(Updated 2016 April 1 to add some additional point and try to improve the explanation below the video.)
Here’s a video with a surprise ending — a big surprise, in fact. The question addressed is this: What if you’re take a test for a disease and get a positive result. How worried should you be?
Obviously that depends on the seriousness of the disease and the reliability of the test. A little less obviously, it also depends on how common the disease is. To put some numbers on it, suppose it’s a pretty bad disease that effects one person in a thousand, that the test never misses a real instance of the disease, and that it’s reliable enough that only one healthy person in ten will get a positive result. (Note, incidentally, that since this hypothetical test is perfect at detecting the disease, a negative result means that you’re guaranteed not to have it.)
Here’s a video that analyzes the question using an important piece of mathematics called Bayes’s Theorem after the Reverend Thomas Bayes (1701-1761). Below the video I’ll give an alternative explanation that doesn’t require any probability theory:
Link: https://youtu.be/M8xlOm2wPAA
OK, here’s the version without any algebra: Suppose we test a random group of a thousand people for the disease. Given that the disease effects only 1 in 1000 on average, we’d expect at most a few people in the group to have the disease, and it could be none at all.
The rest of the group, 999 on average, would not have the disease. But about 1/10 of them would get a positive result anyway, so we’d still expect roughly 100 positive results out of 1000 people even if none of them had the disease.
On average, then, we’d likely have about 100 false positives and 1 true positive. Of the positive test results, about 99 percent of them would likely be false positives. They could even all be false positives. And this is with a test that’s pretty accurate (only a 10% rate of false positive and a 0% rate of false negatives).

# What to work on:
List the factors that the passage on positive test results says determine how worried you should be after a positive result. The entries that follow were taken from a separate source.

Collected data entries:

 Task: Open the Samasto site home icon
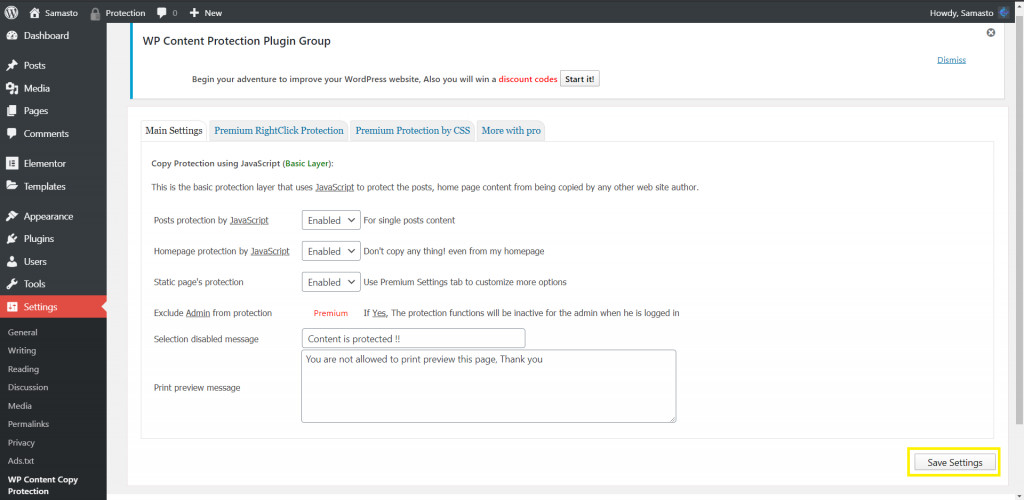click(x=35, y=12)
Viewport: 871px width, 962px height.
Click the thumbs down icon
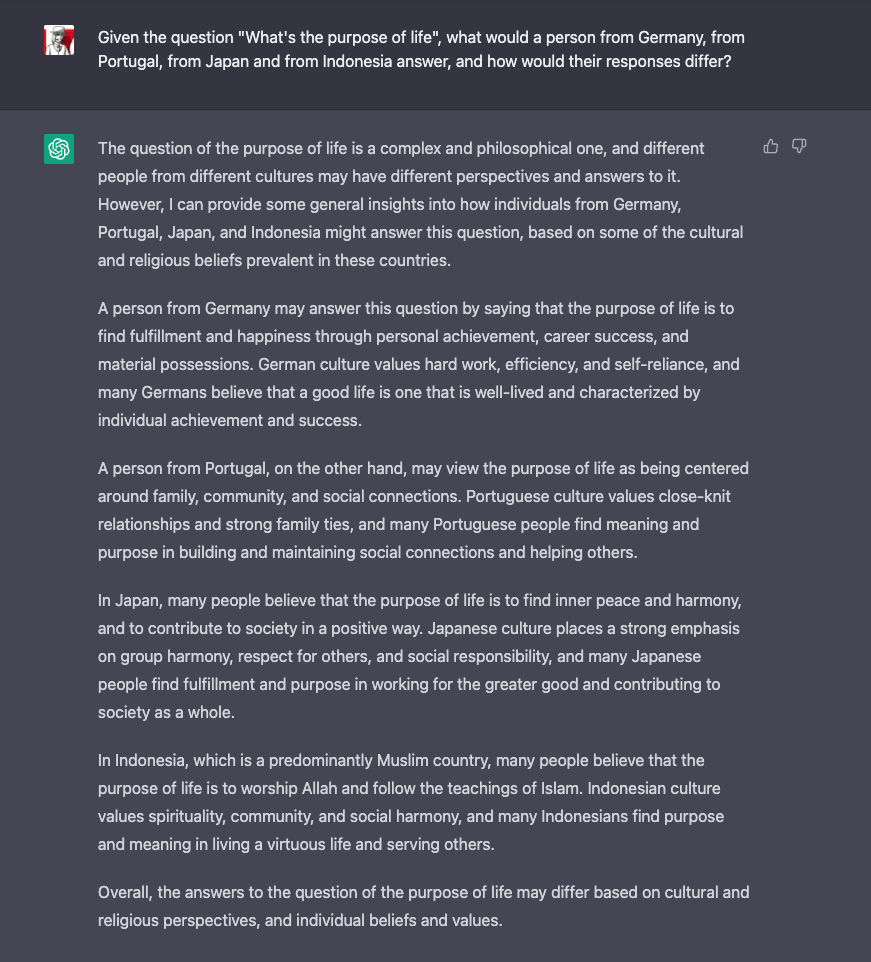[799, 147]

# Result:
- The seriousness of the disease
- The reliability of the test
- How common the disease is